§ Problem description: Report how many lines in the records below contain the word "agent". Give only the number.

§ Extracted information:
★ ★ ★ ★

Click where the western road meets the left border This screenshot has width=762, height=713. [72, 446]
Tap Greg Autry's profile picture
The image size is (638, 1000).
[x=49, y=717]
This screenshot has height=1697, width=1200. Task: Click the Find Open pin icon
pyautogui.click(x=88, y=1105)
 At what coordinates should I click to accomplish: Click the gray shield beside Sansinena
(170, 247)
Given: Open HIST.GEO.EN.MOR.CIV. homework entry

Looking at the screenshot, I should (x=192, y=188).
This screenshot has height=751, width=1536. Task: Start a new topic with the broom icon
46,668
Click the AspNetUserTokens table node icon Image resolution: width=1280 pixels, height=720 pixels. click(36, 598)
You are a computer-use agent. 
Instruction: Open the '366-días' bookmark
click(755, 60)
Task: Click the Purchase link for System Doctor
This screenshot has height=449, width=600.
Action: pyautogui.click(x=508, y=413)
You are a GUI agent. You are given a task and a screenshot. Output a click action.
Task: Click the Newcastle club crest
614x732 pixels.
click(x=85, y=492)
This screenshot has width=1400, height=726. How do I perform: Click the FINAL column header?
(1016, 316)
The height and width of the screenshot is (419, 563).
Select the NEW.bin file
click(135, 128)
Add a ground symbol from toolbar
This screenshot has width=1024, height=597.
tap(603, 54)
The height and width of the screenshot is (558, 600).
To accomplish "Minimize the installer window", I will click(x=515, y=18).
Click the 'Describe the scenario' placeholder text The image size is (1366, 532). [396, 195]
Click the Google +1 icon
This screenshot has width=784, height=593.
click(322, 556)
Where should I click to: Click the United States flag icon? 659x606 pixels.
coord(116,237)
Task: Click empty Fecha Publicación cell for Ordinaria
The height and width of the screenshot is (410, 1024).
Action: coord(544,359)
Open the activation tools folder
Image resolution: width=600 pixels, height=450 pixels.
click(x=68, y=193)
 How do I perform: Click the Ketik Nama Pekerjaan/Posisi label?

★ ★ ★ ★

§ Result: 2